**What is being asked:** Look over the entries and say how many lines include the word "agent". Only the number, please.

**Dataset extract:**
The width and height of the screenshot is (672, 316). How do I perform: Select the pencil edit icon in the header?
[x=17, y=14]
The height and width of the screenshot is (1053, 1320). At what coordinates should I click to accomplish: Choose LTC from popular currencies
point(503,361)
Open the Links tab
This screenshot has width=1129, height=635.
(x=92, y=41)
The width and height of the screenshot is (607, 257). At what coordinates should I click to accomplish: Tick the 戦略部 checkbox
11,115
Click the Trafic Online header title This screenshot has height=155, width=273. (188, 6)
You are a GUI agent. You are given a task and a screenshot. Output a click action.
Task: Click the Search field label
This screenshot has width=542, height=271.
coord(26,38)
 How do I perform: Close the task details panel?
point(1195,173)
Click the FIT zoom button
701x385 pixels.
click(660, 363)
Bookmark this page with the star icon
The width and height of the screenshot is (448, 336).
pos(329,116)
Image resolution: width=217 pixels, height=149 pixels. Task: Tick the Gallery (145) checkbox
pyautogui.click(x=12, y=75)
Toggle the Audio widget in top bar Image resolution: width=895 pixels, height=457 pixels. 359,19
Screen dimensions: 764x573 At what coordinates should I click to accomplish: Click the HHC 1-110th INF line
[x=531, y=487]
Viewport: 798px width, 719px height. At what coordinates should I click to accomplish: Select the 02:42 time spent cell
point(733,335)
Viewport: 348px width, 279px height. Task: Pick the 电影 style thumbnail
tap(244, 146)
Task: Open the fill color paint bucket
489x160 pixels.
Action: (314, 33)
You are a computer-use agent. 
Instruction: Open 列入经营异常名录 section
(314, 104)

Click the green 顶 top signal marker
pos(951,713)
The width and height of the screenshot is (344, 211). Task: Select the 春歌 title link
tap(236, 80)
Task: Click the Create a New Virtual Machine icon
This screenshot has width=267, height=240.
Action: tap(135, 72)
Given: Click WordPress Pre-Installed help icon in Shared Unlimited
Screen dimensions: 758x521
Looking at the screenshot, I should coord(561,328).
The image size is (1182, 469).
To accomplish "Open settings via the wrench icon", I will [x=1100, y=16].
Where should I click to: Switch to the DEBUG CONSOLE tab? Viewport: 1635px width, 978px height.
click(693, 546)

**Response:** 2